En cuanto a los actores, la actriz Veerle Baetens (Elise) está bastante acertada, sabe llevar los tatuajes y desplazar su expresión facial desde la alegría hasta la desesperación. Johan Heldenbergh (Didier), que a su vez es el creador de la obra de teatro sobre la que se apoya el guión, también responde satisfactoriamente, maneja bien el rango expresivo que se le exige. La fotografía es correcta pero algo disonante en algunas escenas, sobre todo cuando el estado de ánimo de los personajes roza la tristeza y el director decide destacar los rojos, azules y naranjas y apagar el resto, lo que deja una sensación extraña en el espectador.
Lo mejor de la película, sin lugar a dudas, es la banda sonora, poblada con canciones de bluegrass, un estilo musical que mama del folk estadounidense de los años 40. Guitarra, bajo, violín, mandolina y banjo se juntan para crear unos pasajes melódicos de mucha calidad.
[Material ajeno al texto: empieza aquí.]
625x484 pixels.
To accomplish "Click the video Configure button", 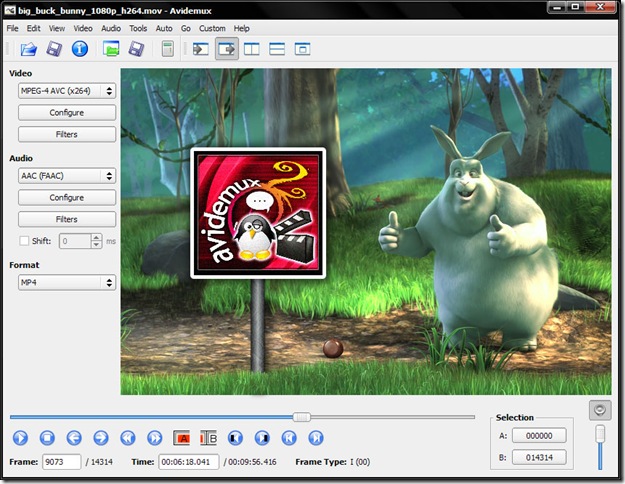I will (x=67, y=113).
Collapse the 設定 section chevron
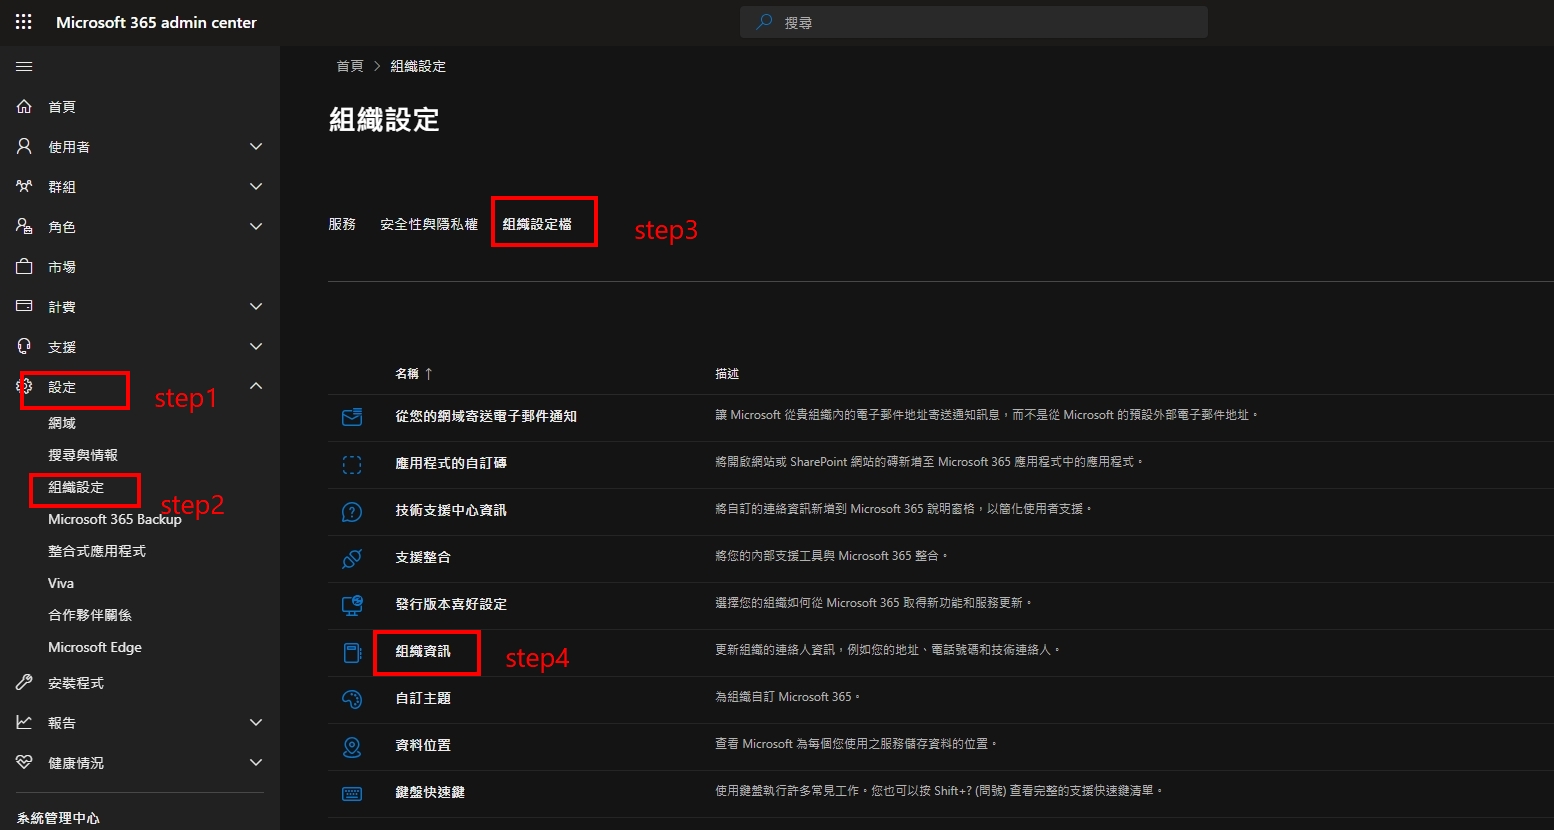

El grupo lleva el nombre de la película –el título original–, The Broken Circle Breakdown Bluegrass Band, y por lo que he podido saber, son casi los mismos músicos que aparecen en la película y es el propio actor principal (Johan Heldenbergh) el que toca el banjo.
Por último quería hablar del guiño que hace Felix van Groeningen a los Estados Unidos. Encontramos la paradoja de que el personaje que toca el banjo –instrumento de origen estadounidense–, critica las decisiones de Bush. Su música proviene de ese país –también el estilo musical es de allí–, pero la muerte de su hija también –por el tema de las células madre–. Incluso su estilo de vida y su coche son muy americanos. Esta conexión hubiera sido más efectiva sin las interferencias y sin los golpes narrativos inverosímiles que da la película. Creo que establecer relaciones, metáforas, analogías y utilizar recursos diferentes siempre está bien, pero en este caso fallan los fundamentos básicos. No se puede aspirar a tanto partiendo de un argumento tan convencional.